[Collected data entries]
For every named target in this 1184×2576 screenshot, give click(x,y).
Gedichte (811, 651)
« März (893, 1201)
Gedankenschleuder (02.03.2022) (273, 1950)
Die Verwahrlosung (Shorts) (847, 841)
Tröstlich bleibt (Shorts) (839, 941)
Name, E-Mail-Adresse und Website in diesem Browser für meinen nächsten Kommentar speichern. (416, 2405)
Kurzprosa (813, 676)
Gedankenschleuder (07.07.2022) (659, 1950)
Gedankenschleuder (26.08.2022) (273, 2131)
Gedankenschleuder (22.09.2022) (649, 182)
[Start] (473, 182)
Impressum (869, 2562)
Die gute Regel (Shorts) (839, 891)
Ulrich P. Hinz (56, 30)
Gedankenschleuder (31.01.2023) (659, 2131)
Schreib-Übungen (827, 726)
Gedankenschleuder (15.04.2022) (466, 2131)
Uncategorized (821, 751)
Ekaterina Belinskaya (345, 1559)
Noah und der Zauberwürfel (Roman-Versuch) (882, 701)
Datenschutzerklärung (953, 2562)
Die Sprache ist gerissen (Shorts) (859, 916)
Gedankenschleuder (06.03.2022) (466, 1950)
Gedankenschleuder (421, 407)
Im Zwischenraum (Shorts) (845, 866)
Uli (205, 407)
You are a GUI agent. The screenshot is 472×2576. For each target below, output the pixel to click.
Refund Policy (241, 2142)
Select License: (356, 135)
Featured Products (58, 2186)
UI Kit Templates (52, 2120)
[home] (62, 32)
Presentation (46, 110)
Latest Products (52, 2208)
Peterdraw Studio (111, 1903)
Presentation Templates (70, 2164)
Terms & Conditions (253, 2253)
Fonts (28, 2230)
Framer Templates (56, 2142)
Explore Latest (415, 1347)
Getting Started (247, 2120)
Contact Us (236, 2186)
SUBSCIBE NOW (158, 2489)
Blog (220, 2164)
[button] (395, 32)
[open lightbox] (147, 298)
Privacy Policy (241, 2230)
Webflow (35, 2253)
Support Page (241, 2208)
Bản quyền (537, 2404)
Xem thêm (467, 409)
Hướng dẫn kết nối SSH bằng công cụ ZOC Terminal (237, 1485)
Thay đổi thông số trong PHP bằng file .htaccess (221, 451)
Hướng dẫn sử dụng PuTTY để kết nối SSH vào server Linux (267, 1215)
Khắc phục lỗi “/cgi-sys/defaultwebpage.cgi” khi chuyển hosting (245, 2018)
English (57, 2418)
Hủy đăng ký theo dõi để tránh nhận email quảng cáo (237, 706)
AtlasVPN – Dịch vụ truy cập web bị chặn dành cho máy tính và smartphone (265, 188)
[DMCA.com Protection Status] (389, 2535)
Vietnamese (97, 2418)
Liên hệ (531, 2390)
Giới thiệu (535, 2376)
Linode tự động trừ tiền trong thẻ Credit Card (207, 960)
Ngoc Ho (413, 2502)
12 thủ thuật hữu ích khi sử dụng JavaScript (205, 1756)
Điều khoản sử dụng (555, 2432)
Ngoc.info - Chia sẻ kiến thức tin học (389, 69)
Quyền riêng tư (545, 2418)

_TASK REQUIREMENTS_. After identifying the lines above that contain "target", copy each one.

_RESPONSE BELOW_.
For every named target in this 1184×2576 screenshot, give click(x,y).
You are a GUI agent. The screenshot is 472×2576. For each target below, output the pixel to click.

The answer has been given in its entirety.